While I can see your perspective I think UGens mainly generate units
and don't do much else and that that's nice because it's clear. I
could imagine optimising the STKInstruments so they act as though they
were set to .op(0) after the .noteOff() decay ran out but that0s a
optimisation issue and not a ChucK syntax issue.
> It seems Chuck avoids C++ "automatic elements", in favor of returning
> references. This is what is causing the cleanup problem, because when the
> function has finished, there is no way to tell which references are used and
> which are not. One way to do that is to trace or references from the
> function stack and global objects. This way, the unusued elements can be
Yes, I think we'll get a method based on reference counting.

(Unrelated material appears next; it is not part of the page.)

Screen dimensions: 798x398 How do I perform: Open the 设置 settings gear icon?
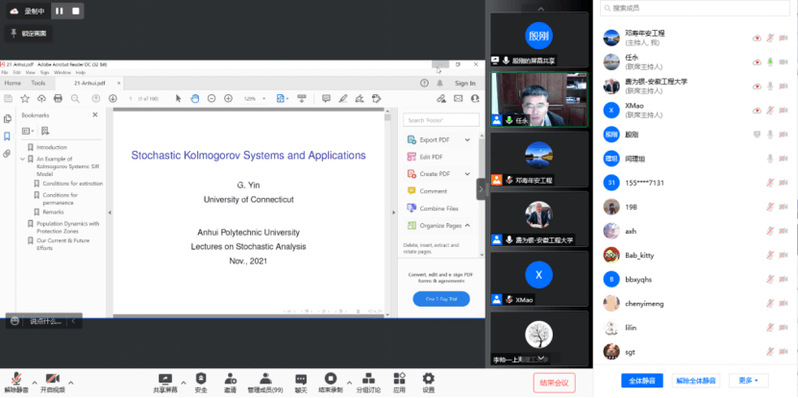click(429, 379)
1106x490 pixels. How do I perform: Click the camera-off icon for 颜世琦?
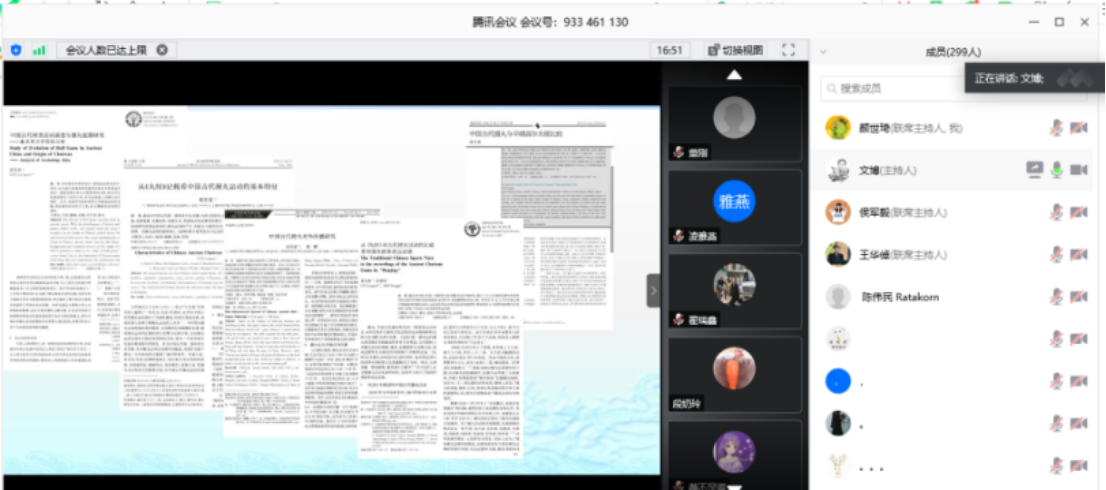point(1079,128)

> The both use the Mach kernel, I think (at least Mac OS X does), which uses
> preemptive multitasking. Mac OS X may still have support for cooperative
> multitasking, where each program must release time to the others - I have a
> vague memory that may be better for time-critical situations, though a chore
> from the programming point of view.
Yes, the concerns are quite different; there are good reasons why
business users aren't very interested in investing in the Linux RT
kernel variants either. (or so I hear, most of those reasons are way
beyond me but that's fine as I don't design OS's)
>> In short that means that ChucK shred timing should be completely
>> deterministic and extremely precise and when it's not that's a bug, it
>> also means that for chucking multi-core cpu's won't do you much good.
> Aha, so you may get a timing problem, there.
Well, the ChucK VM runs as a single thread. As long as that thread
gets enough CPU to do it's calculations by the time it needs to a turn
in a buffer worth of samples we should be fine, timing wise. For
better or worse we are fairly independent from the rest of the OS and
from the hardware, at least as long as the cpu (or the core assigned
to us) holds. Distributing something like ChucK over multiple CPU's is
> A VM though usually means an overhead.
Yes. However, for us here that's worthwhile as we have a VM that
shares memory space with the parser and compiler. This should
-hopefully- lead to the ability to update running code in ways that
plain compiled languages aren't able to do. With some trickery with
public classes we can already do some of that.
There has been some speculation about stand-alone compiled ChucK
programs, there is no reason why we couldn't have those in the future
but personally I'm still more interested in more interaction with the
> Yes, thank you. That timing aspect of threads (or shreds) is important.
Yes. It's quite essential. IMHO Ge's thesis is one of the best
resources we have for understanding the how and why of ChucK's
architecture in detail (there actually is a method to the madness, you
see...). It's one of the more interesting aspects to chucking and you
seem to have run into it quite early on. Maybe we should archive the
last few days worth of posts labeled as "how to jump in at the deep
I think we covered nearly all of it now.